*Directions*
Print all of the data exactly.

··· Data for processing

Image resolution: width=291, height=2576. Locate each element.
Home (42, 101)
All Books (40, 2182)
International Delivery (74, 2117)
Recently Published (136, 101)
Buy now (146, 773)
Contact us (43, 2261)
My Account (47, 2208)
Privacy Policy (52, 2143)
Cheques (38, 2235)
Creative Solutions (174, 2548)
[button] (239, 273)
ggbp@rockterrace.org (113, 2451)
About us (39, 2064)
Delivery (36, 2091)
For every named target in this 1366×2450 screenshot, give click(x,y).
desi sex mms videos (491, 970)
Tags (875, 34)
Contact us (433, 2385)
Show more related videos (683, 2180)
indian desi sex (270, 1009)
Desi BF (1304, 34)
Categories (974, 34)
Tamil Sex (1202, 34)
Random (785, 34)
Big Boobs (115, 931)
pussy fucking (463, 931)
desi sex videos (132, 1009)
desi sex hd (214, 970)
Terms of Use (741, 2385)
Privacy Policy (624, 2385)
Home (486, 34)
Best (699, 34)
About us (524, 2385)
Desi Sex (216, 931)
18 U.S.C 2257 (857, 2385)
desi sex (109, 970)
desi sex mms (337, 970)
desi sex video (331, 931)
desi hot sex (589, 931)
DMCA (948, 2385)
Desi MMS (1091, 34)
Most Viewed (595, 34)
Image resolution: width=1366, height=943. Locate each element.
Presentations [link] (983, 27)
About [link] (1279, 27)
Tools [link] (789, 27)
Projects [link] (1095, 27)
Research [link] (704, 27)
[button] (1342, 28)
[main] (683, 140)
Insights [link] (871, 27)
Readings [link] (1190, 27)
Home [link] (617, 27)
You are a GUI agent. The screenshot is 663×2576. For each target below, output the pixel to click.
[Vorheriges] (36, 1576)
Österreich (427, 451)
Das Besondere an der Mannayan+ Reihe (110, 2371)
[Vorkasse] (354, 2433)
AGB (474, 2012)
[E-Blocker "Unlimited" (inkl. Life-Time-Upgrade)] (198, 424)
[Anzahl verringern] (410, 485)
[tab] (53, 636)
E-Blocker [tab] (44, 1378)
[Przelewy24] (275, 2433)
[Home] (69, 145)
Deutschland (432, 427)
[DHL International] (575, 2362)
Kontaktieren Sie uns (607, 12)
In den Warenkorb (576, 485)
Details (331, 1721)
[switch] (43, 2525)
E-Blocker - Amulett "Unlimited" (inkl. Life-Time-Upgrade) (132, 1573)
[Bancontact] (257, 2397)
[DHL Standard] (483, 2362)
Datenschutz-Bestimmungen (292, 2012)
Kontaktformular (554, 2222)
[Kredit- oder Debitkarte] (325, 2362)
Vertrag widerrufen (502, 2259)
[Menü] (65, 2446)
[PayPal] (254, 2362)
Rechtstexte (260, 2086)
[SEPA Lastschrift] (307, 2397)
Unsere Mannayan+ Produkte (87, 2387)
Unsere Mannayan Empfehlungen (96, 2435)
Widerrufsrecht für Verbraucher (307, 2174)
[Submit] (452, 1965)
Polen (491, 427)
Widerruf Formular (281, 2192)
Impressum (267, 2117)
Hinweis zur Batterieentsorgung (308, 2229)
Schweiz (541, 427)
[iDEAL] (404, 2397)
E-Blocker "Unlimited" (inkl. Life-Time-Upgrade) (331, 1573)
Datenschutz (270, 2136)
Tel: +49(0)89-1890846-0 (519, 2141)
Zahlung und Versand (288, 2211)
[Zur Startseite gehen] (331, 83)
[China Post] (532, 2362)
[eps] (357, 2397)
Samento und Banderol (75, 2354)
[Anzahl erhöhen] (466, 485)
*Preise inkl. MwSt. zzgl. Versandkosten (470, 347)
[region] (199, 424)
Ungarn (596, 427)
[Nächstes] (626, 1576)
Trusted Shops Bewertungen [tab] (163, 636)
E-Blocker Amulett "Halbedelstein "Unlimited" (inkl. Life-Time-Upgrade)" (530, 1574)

······

*Written answer*
Image resolution: width=291, height=2576. Locate each element.
Home (42, 101)
All Books (40, 2182)
International Delivery (74, 2117)
Recently Published (136, 101)
Buy now (146, 773)
Contact us (43, 2261)
My Account (47, 2208)
Privacy Policy (52, 2143)
Cheques (38, 2235)
Creative Solutions (174, 2548)
[button] (239, 273)
ggbp@rockterrace.org (113, 2451)
About us (39, 2064)
Delivery (36, 2091)
For every named target in this 1366×2450 screenshot, give click(x,y).
desi sex mms videos (491, 970)
Tags (875, 34)
Contact us (433, 2385)
Show more related videos (683, 2180)
indian desi sex (270, 1009)
Desi BF (1304, 34)
Categories (974, 34)
Tamil Sex (1202, 34)
Random (785, 34)
Big Boobs (115, 931)
pussy fucking (463, 931)
desi sex videos (132, 1009)
desi sex hd (214, 970)
Terms of Use (741, 2385)
Privacy Policy (624, 2385)
Home (486, 34)
Best (699, 34)
About us (524, 2385)
Desi Sex (216, 931)
18 U.S.C 2257 (857, 2385)
desi sex (109, 970)
desi sex mms (337, 970)
desi sex video (331, 931)
desi hot sex (589, 931)
DMCA (948, 2385)
Desi MMS (1091, 34)
Most Viewed (595, 34)
Image resolution: width=1366, height=943. Locate each element.
Presentations [link] (983, 27)
About [link] (1279, 27)
Tools [link] (789, 27)
Projects [link] (1095, 27)
Research [link] (704, 27)
[button] (1342, 28)
[main] (683, 140)
Insights [link] (871, 27)
Readings [link] (1190, 27)
Home [link] (617, 27)
You are a GUI agent. The screenshot is 663×2576. For each target below, output the pixel to click.
[Vorheriges] (36, 1576)
Österreich (427, 451)
Das Besondere an der Mannayan+ Reihe (110, 2371)
[Vorkasse] (354, 2433)
AGB (474, 2012)
[E-Blocker "Unlimited" (inkl. Life-Time-Upgrade)] (198, 424)
[Anzahl verringern] (410, 485)
[tab] (53, 636)
E-Blocker [tab] (44, 1378)
[Przelewy24] (275, 2433)
[Home] (69, 145)
Deutschland (432, 427)
[DHL International] (575, 2362)
Kontaktieren Sie uns (607, 12)
In den Warenkorb (576, 485)
Details (331, 1721)
[switch] (43, 2525)
E-Blocker - Amulett "Unlimited" (inkl. Life-Time-Upgrade) (132, 1573)
[Bancontact] (257, 2397)
[DHL Standard] (483, 2362)
Datenschutz-Bestimmungen (292, 2012)
Kontaktformular (554, 2222)
[Kredit- oder Debitkarte] (325, 2362)
Vertrag widerrufen (502, 2259)
[Menü] (65, 2446)
[PayPal] (254, 2362)
Rechtstexte (260, 2086)
[SEPA Lastschrift] (307, 2397)
Unsere Mannayan+ Produkte (87, 2387)
Unsere Mannayan Empfehlungen (96, 2435)
Widerrufsrecht für Verbraucher (307, 2174)
[Submit] (452, 1965)
Polen (491, 427)
Widerruf Formular (281, 2192)
Impressum (267, 2117)
Hinweis zur Batterieentsorgung (308, 2229)
Schweiz (541, 427)
[iDEAL] (404, 2397)
E-Blocker "Unlimited" (inkl. Life-Time-Upgrade) (331, 1573)
Datenschutz (270, 2136)
Tel: +49(0)89-1890846-0 (519, 2141)
Zahlung und Versand (288, 2211)
[Zur Startseite gehen] (331, 83)
[China Post] (532, 2362)
[eps] (357, 2397)
Samento und Banderol (75, 2354)
[Anzahl erhöhen] (466, 485)
*Preise inkl. MwSt. zzgl. Versandkosten (470, 347)
[region] (199, 424)
Ungarn (596, 427)
[Nächstes] (626, 1576)
Trusted Shops Bewertungen [tab] (163, 636)
E-Blocker Amulett "Halbedelstein "Unlimited" (inkl. Life-Time-Upgrade)" (530, 1574)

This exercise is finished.